Accommodation does not require employers to surrender all control or accept every doctor’s note at face value

Canadian employers are drowning in a rising tide of vague, two-line doctor’s notes that say nothing and demand everything. Far too many physicians will scribble whatever their patient requests, leaving employers to navigate the legal minefield of accommodation with no real information.

This trend doesn’t just trivialize the struggles of employees with legitimate medical needs. It forces employers into a legal obstacle course, where a single misstep in the accommodation process can lead to costly human rights complaints or wrongful dismissal claims.

But employers forget a crucial point: employees are not entitled to perfect accommodation or to the accommodation they prefer. The law requires only reasonable accommodation up to the point of undue hardship to the employer but based on actual limitations, not on a doctor’s rubber stamp and certainly not to the employee’s idealized vision of a redesigned job.

Accommodation is not a one-sided exercise. Employees have their own legal obligations. They must cooperate in the process and provide a reasonable amount of information about their disability-related needs. A cryptic doctor’s note saying “cannot work” doesn’t cut it.

If the information provided is too vague for an employer to understand what limitations actually exist, the employer is not expected to guess. They are entitled — and in many cases required — to ask for additional information to understand what duties the employee can and cannot perform. It is called asking the doctor for the employee’s “functionalities” and “limitations.”

That request, however, must be handled with care. Employers must explain why the current information is insufficient and must avoid turning the process into a confrontation. The moment an employer appears accusatory or gives the impression they simply do not believe the employee, they wander into legal quicksand. Several employers have already learned this lesson the expensive way.

One of the most effective tools is the Functional Abilities Form (FAF) — a structured document completed by the employee’s treating physician.
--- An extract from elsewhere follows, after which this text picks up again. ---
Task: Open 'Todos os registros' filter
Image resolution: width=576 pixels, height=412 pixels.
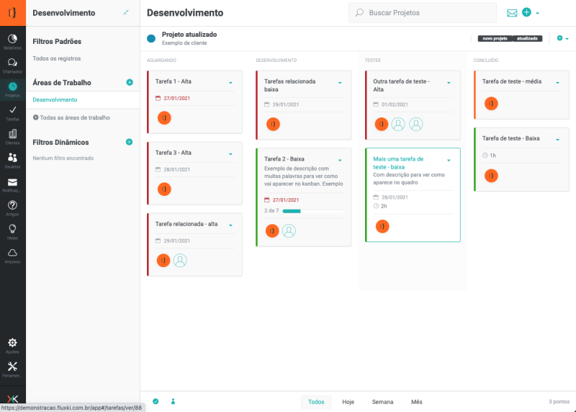Action: pos(57,58)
It focuses on functional limitations, not diagnoses, and sets out in concrete terms what the employee can and cannot safely do.

The FAF is far more valuable than a general practitioner’s “note-for-hire.” It allows employers to craft return-to-work plans based on evidence rather than conjecture. And if an employee refuses to provide a completed FAF, tribunals and courts have in many cases found that the employee has breached their own duty to cooperate — sometimes with serious consequences for their legal claims.

Indeed, courts have upheld dismissals for just cause when an employee’s refusal to participate meaningfully in the accommodation process led to a breakdown in the employment relationship. Accommodation is a two-way street; an employee who blocks the route cannot later complain they never reached their destination.

In rare circumstances, employers may also request an Independent Medical Examination (IME) — a second opinion from a physician chosen by the employer. But IMEs lie at the far end of the accommodation spectrum. Request one too soon, too often or too aggressively, and employers risk substantial damage awards.